▸ **Texte fourni**
──────────

113. AU MÊME.

Wischau. 5 avril 1742.

Peut-être mes observations sur votre état sont-elles aussi peu certaines que celles de ces astronomes qui se disputent entre eux sur l'existence, la forme, le temps et la figure de cette comète qui a fait tant de bruit à Vienne, et qui a tant fait prophétiser de fous. Ayant appris de vous le grand art de douter, vous ne devez pas trouver mauvais que j'en étende les branches jusqu'à votre maladie, d'autant plus que votre santé m'est chère, et mérite bien mes attentions.

Au dieu réservé du mystère
Je recommande votre affaire, Non pas à ce dieu charlatan,
Cet empirique d'Épidaure
<189>Qui, par son baume et son onguent,
Augmente, embellit et décore,
Des gens que son poison dévore,
La cour de messire Satan.

Je vous recommanderais bien encore au dieu de l'amour et des plaisirs, si je ne craignais pour vous les flèches empoisonnées dont ce petit traître ailé se sert quelquefois.

Si l'on vous voit estropié,
Ce ne fut point à cette guerre
Que l'orgueil et l'inimitié
Se font en embrasant la terre.
Mais sur l'amour voyez vos droits;
Vous le servîtes sans subsides,
Il vous doit donc, pour vos exploits,
Placer parmi ses invalides.

Je compte bien de vous y voir un jour, en vous félicitant sur la bonté de votre établissement et sur l'agrément du voisinage, car je crois que Césarion vous y tiendra bonne compagnie, et que ce qu'on appelle gens aimables dans le monde ne tarderont pas à vous suivre.

──────────

(Données enregistrées)
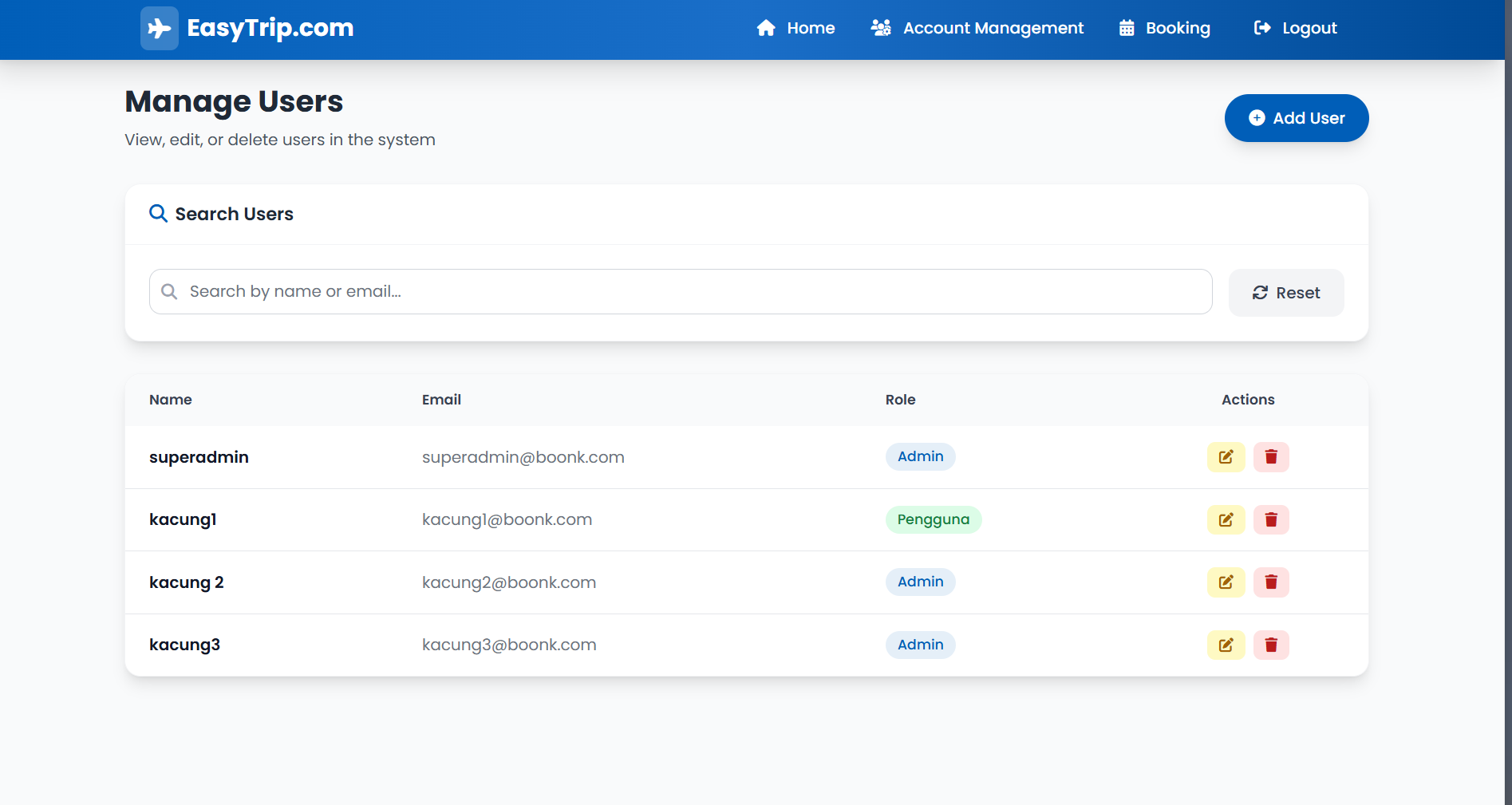
Task: Reset the user search filter
Action: [1286, 293]
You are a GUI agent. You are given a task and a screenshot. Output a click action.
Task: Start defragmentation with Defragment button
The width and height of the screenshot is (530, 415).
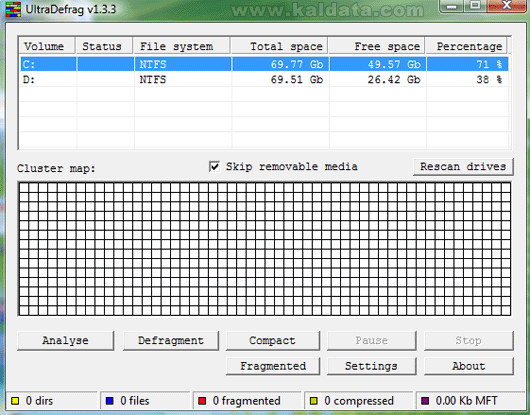(x=171, y=340)
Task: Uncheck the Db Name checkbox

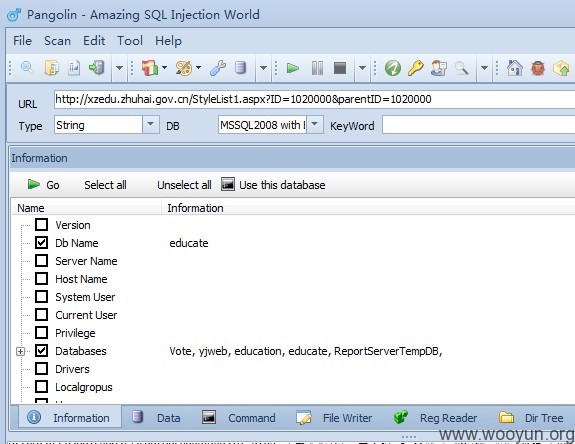Action: click(41, 242)
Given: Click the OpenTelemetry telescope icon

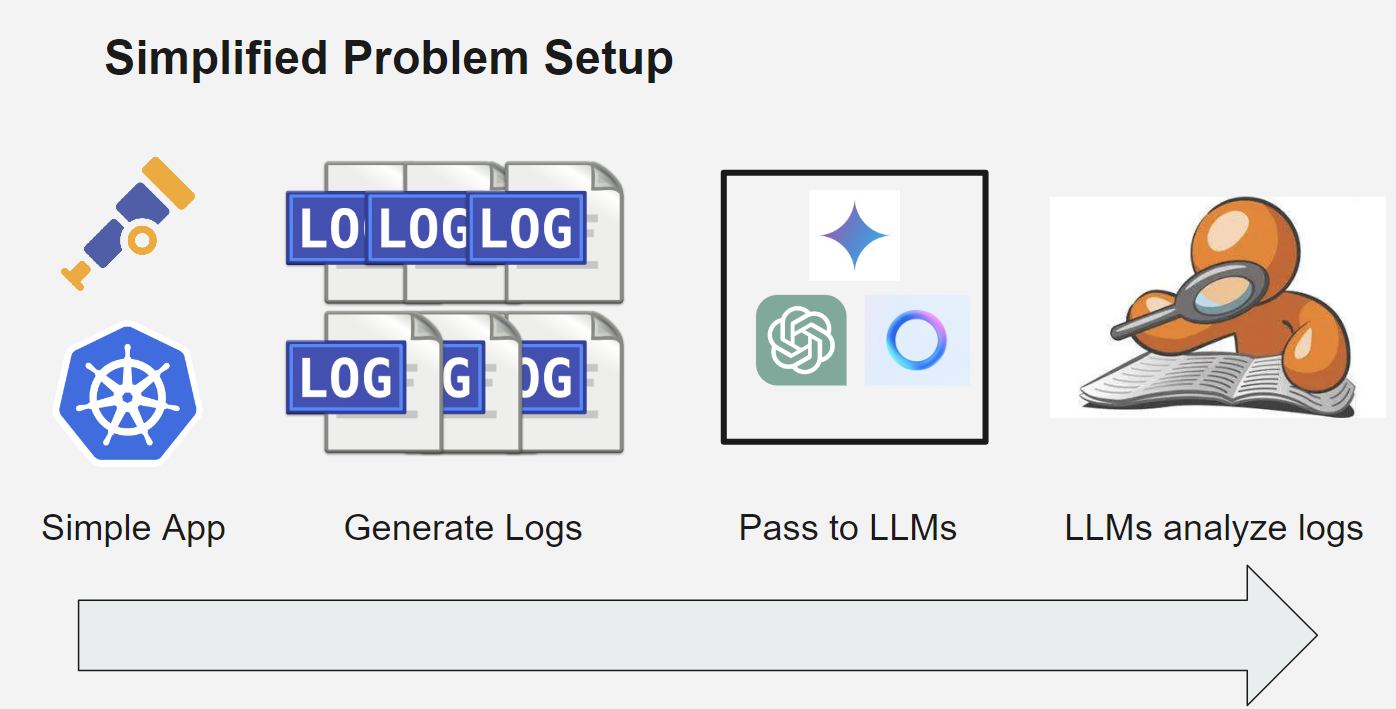Looking at the screenshot, I should tap(127, 222).
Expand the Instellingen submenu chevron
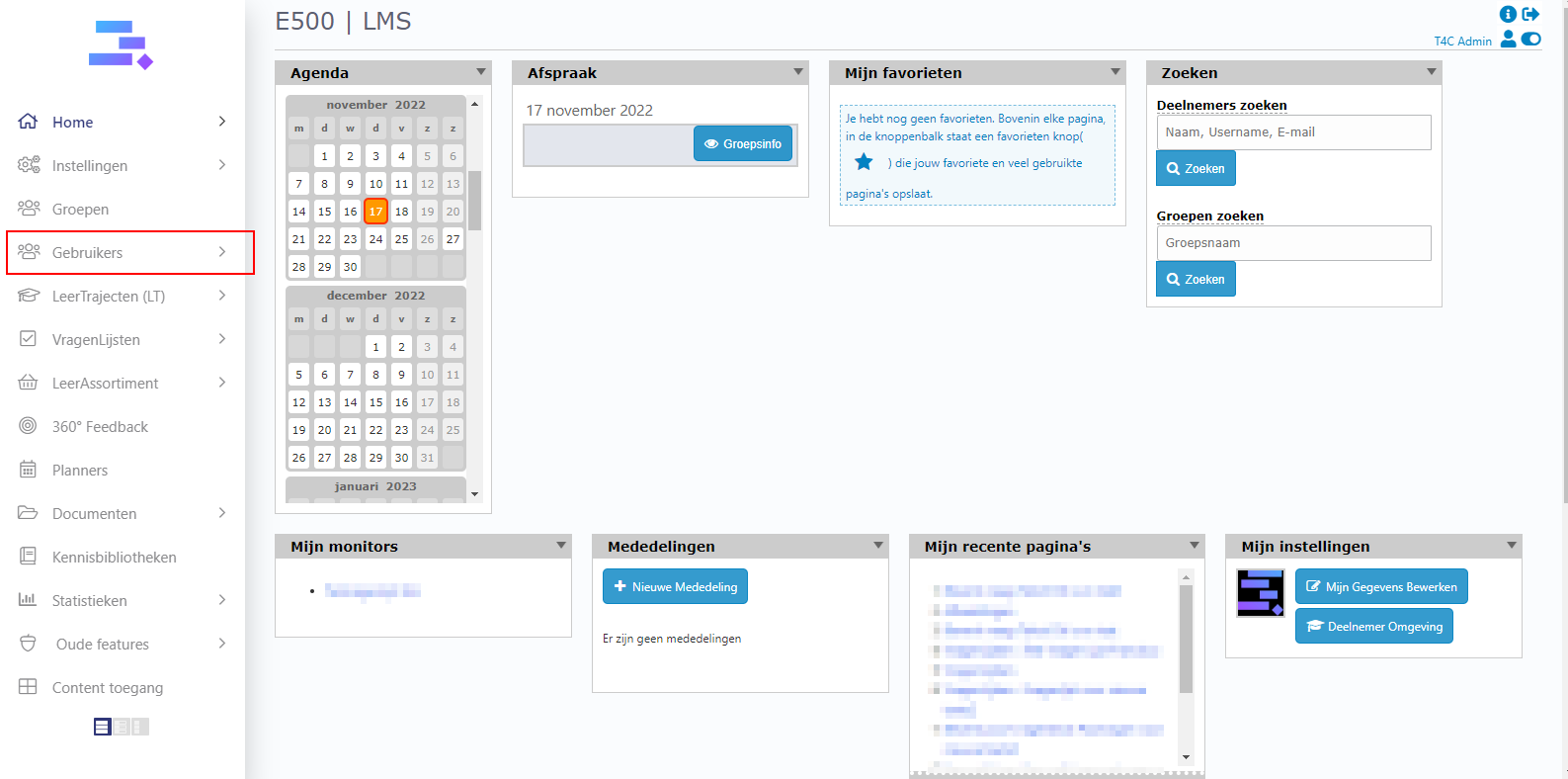 [x=222, y=165]
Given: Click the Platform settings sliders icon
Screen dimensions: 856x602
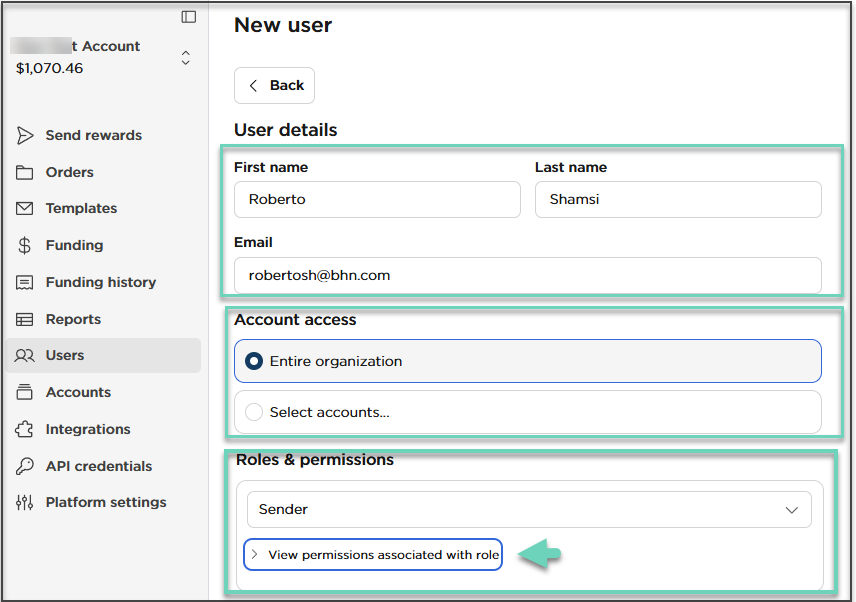Looking at the screenshot, I should point(25,502).
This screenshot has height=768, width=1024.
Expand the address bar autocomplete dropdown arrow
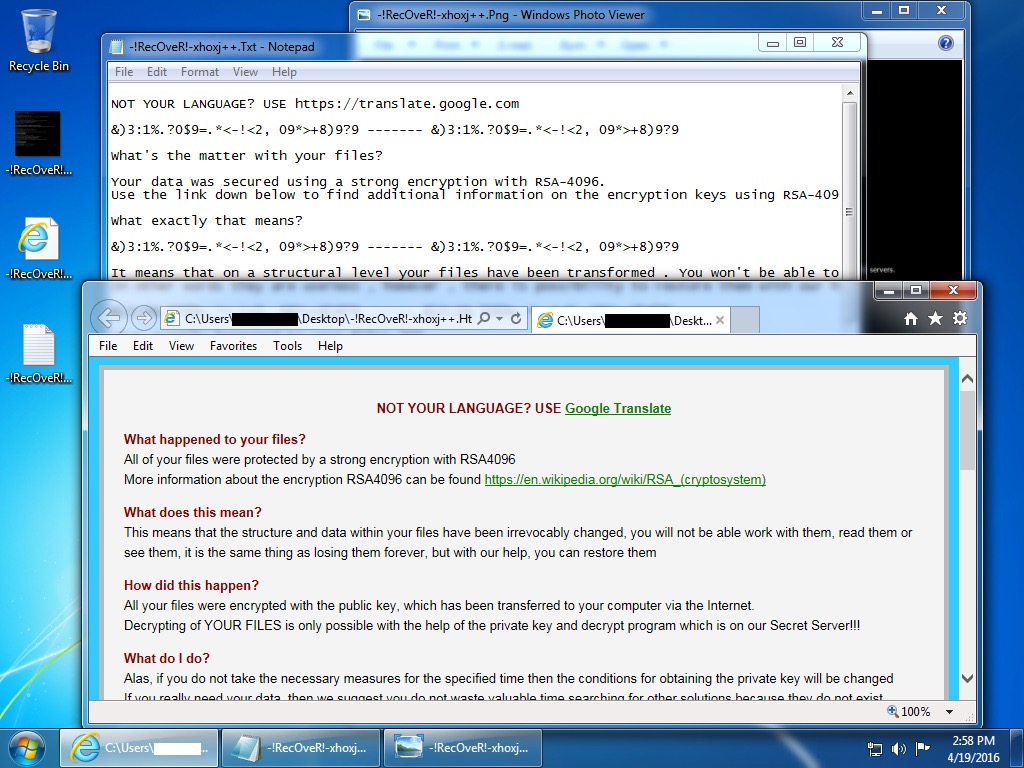(x=499, y=319)
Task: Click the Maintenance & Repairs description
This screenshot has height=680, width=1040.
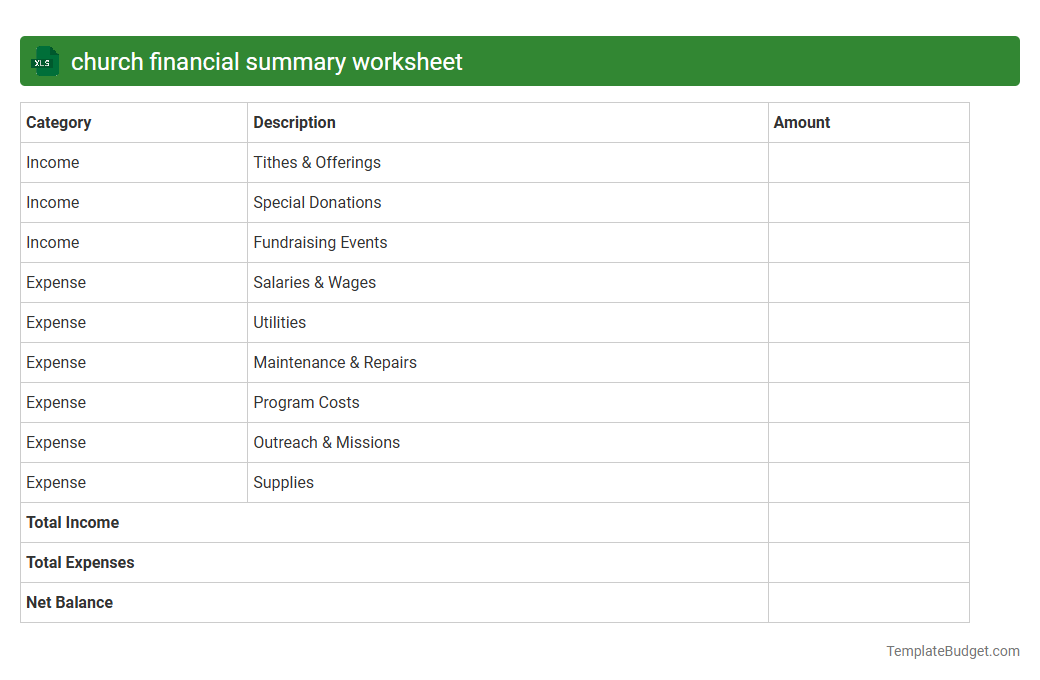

──────────

▸ **Consigne A**
Reproduisez, s'il vous plaît, le passage de la lettre allant de « Je vous recommanderais » jusqu'à « à vous suivre. » inclus.
▸ **Consigne B**
D'après la lettre, dans quelle ville la comète a-t-elle fait tant de bruit ?

▸ **Solution A**
Je vous recommanderais bien encore au dieu de l'amour et des plaisirs, si je ne craignais pour vous les flèches empoisonnées dont ce petit traître ailé se sert quelquefois.

Si l'on vous voit estropié,
Ce ne fut point à cette guerre
Que l'orgueil et l'inimitié
Se font en embrasant la terre.
Mais sur l'amour voyez vos droits;
Vous le servîtes sans subsides,
Il vous doit donc, pour vos exploits,
Placer parmi ses invalides.

Je compte bien de vous y voir un jour, en vous félicitant sur la bonté de votre établissement et sur l'agrément du voisinage, car je crois que Césarion vous y tiendra bonne compagnie, et que ce qu'on appelle gens aimables dans le monde ne tarderont pas à vous suivre.

▸ **Solution B**
À Vienne.